The Effect of Incorporation of Cellulose Nanocrystal on Polymer Dynamics and Rheological Properties of Polylactic-acid Nanocomposites

Polylactic acid (PLA) is a representative biopolymer with excellent mechanical and thermal properties and its natural biodegradability. The physical properties of PLA can be reinforced by incorporating nanoparticles (NPs), producing polymer nanocomposites (PNCs). In PNCs, the adsorption of polymers onto NPs gives rise to an interfacial layer (IL) with distinct properties from the bulk polymer. The precise control is important for harnessing the enhanced properties of PNCs. However, research on PLA nanocomposites with a focus on their interfacial layer, remains scarce.

In this regard, we investigate the IL of PLA composites focusing on its dynamics and its effect on the rheological properties of PLA composites.

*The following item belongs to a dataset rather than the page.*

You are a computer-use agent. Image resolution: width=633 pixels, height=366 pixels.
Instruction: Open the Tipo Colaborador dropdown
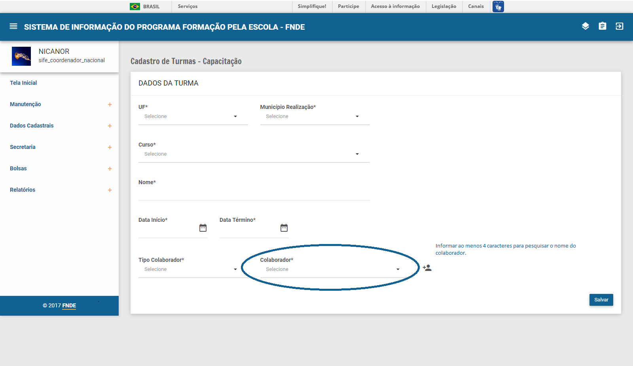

Among various NPs used in PLA nanocomposites, cellulose nanocrystal (CNC), an environmentally friendly NP, is considered a suitable filler for producing PLA/CNC composites, while silica NPs were also employed for comparison. CNC showed superior reinforcement in rheological properties than silica NP and significantly slower mobility of PLA chains is found within the IL of PLA/CNC composites. The surface property of CNC with a high aspect ratio of rod-like shape and large surface area readily forms the IL with PLA, ultimately resulting in a remarkable enhancement in mechanical properties.